- **What is being asked**
Will you write out each of the lines below word for word?

- **Information supplied**

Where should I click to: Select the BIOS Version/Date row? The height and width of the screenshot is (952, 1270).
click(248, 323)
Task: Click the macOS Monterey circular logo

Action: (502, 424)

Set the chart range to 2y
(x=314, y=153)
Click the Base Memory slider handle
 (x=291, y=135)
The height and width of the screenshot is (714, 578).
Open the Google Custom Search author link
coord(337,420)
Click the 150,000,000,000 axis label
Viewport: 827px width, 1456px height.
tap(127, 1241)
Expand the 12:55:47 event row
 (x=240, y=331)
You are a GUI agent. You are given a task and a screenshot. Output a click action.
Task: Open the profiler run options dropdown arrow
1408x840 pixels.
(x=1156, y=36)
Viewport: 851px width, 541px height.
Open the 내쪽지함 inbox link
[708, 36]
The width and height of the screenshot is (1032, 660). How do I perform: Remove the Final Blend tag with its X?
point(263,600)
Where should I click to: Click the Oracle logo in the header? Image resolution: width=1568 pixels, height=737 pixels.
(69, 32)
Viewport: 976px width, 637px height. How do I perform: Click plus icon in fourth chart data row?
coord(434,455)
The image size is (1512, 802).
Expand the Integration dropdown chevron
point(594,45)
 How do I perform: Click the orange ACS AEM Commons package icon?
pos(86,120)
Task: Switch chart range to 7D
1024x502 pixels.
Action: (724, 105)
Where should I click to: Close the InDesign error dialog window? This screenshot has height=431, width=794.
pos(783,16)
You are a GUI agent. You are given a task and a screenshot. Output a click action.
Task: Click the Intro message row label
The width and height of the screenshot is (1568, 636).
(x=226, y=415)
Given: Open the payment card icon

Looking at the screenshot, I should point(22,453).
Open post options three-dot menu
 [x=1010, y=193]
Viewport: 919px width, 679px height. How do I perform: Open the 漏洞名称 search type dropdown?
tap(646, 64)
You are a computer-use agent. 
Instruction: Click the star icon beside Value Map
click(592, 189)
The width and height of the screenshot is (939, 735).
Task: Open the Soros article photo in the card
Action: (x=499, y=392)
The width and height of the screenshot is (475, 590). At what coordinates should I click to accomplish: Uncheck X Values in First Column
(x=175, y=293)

- **Full answer**
Where should I click to: Select the BIOS Version/Date row? The height and width of the screenshot is (952, 1270).
click(248, 323)
Task: Click the macOS Monterey circular logo

Action: (502, 424)

Set the chart range to 2y
(x=314, y=153)
Click the Base Memory slider handle
 (x=291, y=135)
The height and width of the screenshot is (714, 578).
Open the Google Custom Search author link
coord(337,420)
Click the 150,000,000,000 axis label
Viewport: 827px width, 1456px height.
tap(127, 1241)
Expand the 12:55:47 event row
 (x=240, y=331)
You are a GUI agent. You are given a task and a screenshot. Output a click action.
Task: Open the profiler run options dropdown arrow
1408x840 pixels.
(x=1156, y=36)
Viewport: 851px width, 541px height.
Open the 내쪽지함 inbox link
[708, 36]
The width and height of the screenshot is (1032, 660). How do I perform: Remove the Final Blend tag with its X?
point(263,600)
Where should I click to: Click the Oracle logo in the header? Image resolution: width=1568 pixels, height=737 pixels.
(69, 32)
Viewport: 976px width, 637px height. How do I perform: Click plus icon in fourth chart data row?
coord(434,455)
The image size is (1512, 802).
Expand the Integration dropdown chevron
point(594,45)
 How do I perform: Click the orange ACS AEM Commons package icon?
pos(86,120)
Task: Switch chart range to 7D
1024x502 pixels.
Action: (724, 105)
Where should I click to: Close the InDesign error dialog window? This screenshot has height=431, width=794.
pos(783,16)
You are a GUI agent. You are given a task and a screenshot. Output a click action.
Task: Click the Intro message row label
The width and height of the screenshot is (1568, 636).
(x=226, y=415)
Given: Open the payment card icon

Looking at the screenshot, I should point(22,453).
Open post options three-dot menu
 [x=1010, y=193]
Viewport: 919px width, 679px height. How do I perform: Open the 漏洞名称 search type dropdown?
tap(646, 64)
You are a computer-use agent. 
Instruction: Click the star icon beside Value Map
click(592, 189)
The width and height of the screenshot is (939, 735).
Task: Open the Soros article photo in the card
Action: (x=499, y=392)
The width and height of the screenshot is (475, 590). At what coordinates should I click to accomplish: Uncheck X Values in First Column
(x=175, y=293)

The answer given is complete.